Cat fires back at Wirtgen with patent infringement complaint; ITC to investigate

Staff Report

November 30, 2017

cat machine on the road
   Patent infringement complaints center on milling machines like Cat’s PM620 cold planer.

The U.S. International Trade Commission (ITC) says it will investigate allegations by Caterpillar that German manufacturers Wirtgen GmbH and Joseph Vögele AG violated patent laws.

The probe is based on a complaint filed by Cat on October 26, a complaint that is nearly identical to one filed to the ITC by Wirtgen against Cat in July. The products at issue in the investigation are road construction machines, including road milling and road paving machines.

All sides are prepared for battle over alleged patent infringements.

Now, in their complaint filed October 26, Peoria-based Caterpillar, Inc. and Caterpillar Paving Products, Inc., of Minneapolis allege that the German manufacturers violated the Tariff Act of 1930 by importing into the United States and selling certain road construction machines that infringe patents held by Caterpillar.
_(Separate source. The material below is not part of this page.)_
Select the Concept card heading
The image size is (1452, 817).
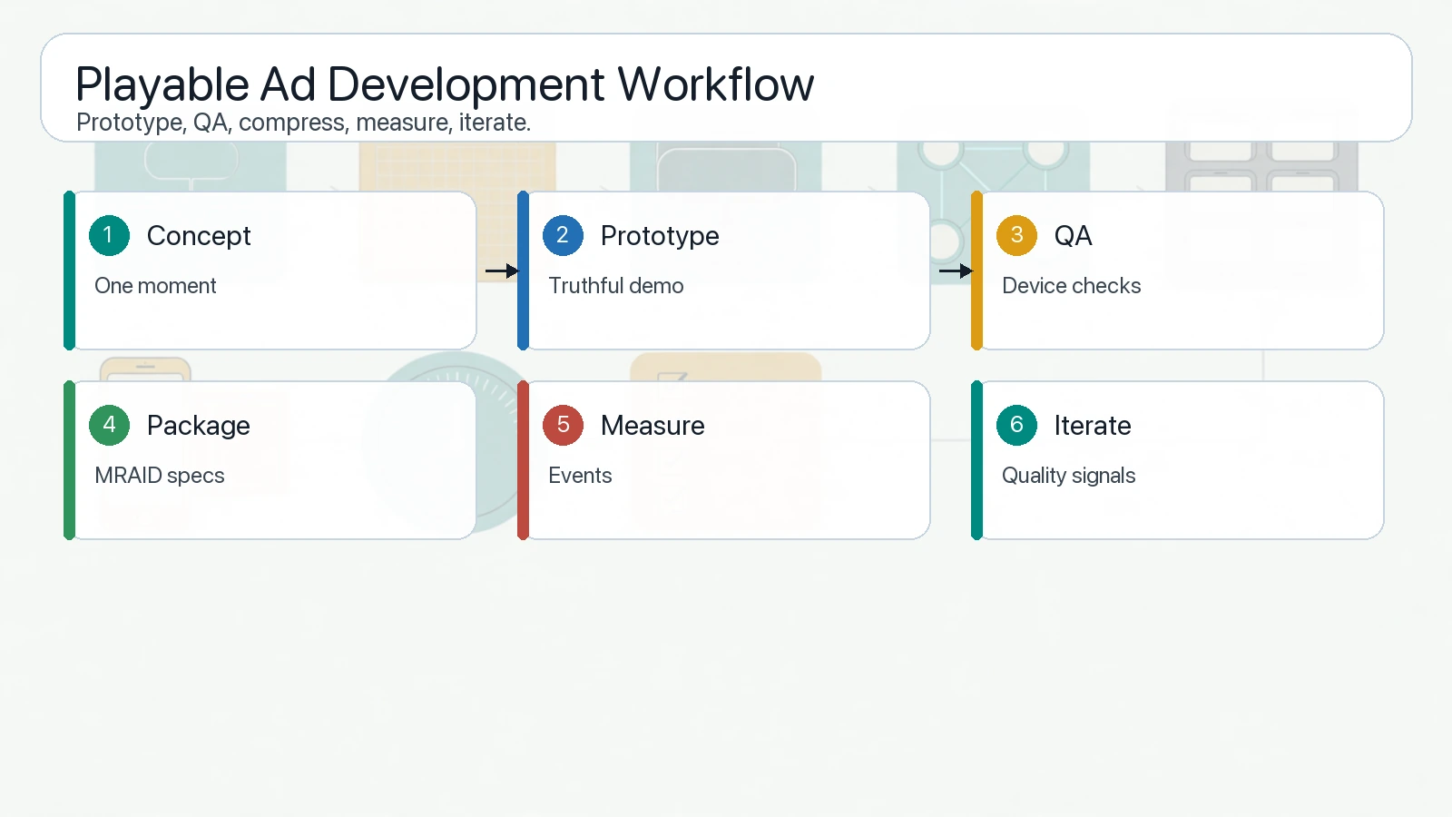(199, 236)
The act prohibits unfair acts and unfair methods of competition involving imports. It provides that the importation or sale of infringing goods in the United States is unlawful.
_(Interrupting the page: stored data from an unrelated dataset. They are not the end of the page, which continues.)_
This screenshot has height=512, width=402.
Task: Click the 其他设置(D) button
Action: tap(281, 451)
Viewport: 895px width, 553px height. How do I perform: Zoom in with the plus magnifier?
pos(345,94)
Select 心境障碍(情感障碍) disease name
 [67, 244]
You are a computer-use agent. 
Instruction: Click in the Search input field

Caterpillar is requesting that the commission issue a limited exclusion order and a cease and desist order. The International Trade Commission has the authority to issue exclusion orders banning imports of articles that infringe patents after importation.

Named are Wirtgen GmbH and Wirtgen Group Holding GmbH of Windhagen, Germany, Wirtgen America, Inc., of Antioch, Tennessee, as well as Joseph Vögele AG, of Ludwigshafen, Germany.

By instigating this investigation, the commission said in a news release, it has not decided any merits of the case.

 

Wirtgen previously accused Cat of patent infringement

Beyond the two companies trading patent infringement accusations, there is an added dimension to this legal battle. Wirtgen was acquired by John Deere earlier this year. That $5.2 billion deal makes Deere a much larger threat to Cat’s business as it will make Deere & Company the first manufacturer to have crushing and screening, as well as mobile equipment, all under one company. In a statement to Equipment World back in August, Deere spokesman Kyle Rubeling said that Deere did “not have any insight into” Wirtgen’s claims and that “Wirtgen is handling” the situation on their own.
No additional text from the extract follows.